What the task asks: With the images set aside, retype every record below character for character.

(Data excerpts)
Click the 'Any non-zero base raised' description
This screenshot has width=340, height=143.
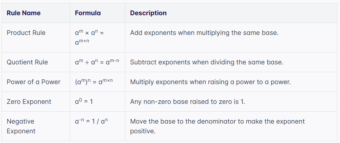pyautogui.click(x=188, y=102)
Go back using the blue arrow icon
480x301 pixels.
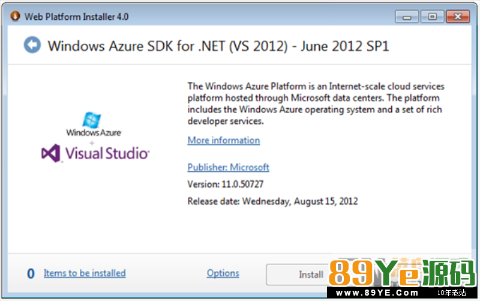click(32, 45)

Solution to this task:
Click the 'Any non-zero base raised' description
This screenshot has width=340, height=143.
pyautogui.click(x=188, y=102)
Go back using the blue arrow icon
480x301 pixels.
click(32, 45)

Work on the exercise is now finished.